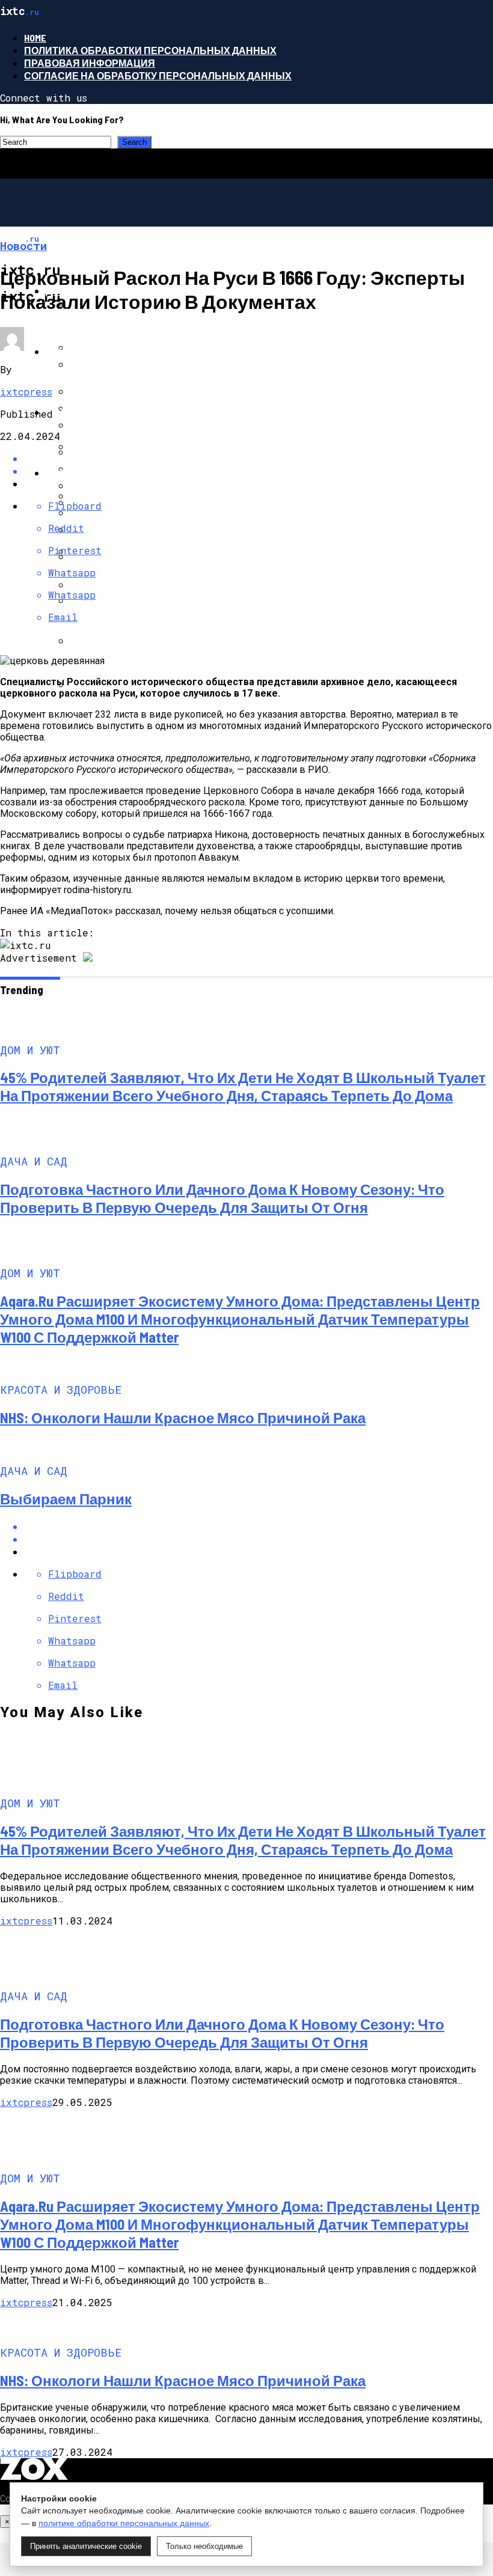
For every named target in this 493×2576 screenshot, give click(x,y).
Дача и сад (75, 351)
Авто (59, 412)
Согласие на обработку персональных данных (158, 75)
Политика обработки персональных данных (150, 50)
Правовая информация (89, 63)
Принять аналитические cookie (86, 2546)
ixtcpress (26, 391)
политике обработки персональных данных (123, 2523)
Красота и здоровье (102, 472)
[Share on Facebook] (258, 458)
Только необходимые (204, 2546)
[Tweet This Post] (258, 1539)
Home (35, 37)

************

Leave out every picture and copy the rest of the records exactly.

### ANSWER TO THIS PROBLEM
For every named target in this 493×2576 screenshot, give click(x,y).
Дача и сад (75, 351)
Авто (59, 412)
Согласие на обработку персональных данных (158, 75)
Политика обработки персональных данных (150, 50)
Правовая информация (89, 63)
Принять аналитические cookie (86, 2546)
ixtcpress (26, 391)
политике обработки персональных данных (123, 2523)
Красота и здоровье (102, 472)
[Share on Facebook] (258, 458)
Только необходимые (204, 2546)
[Tweet This Post] (258, 1539)
Home (35, 37)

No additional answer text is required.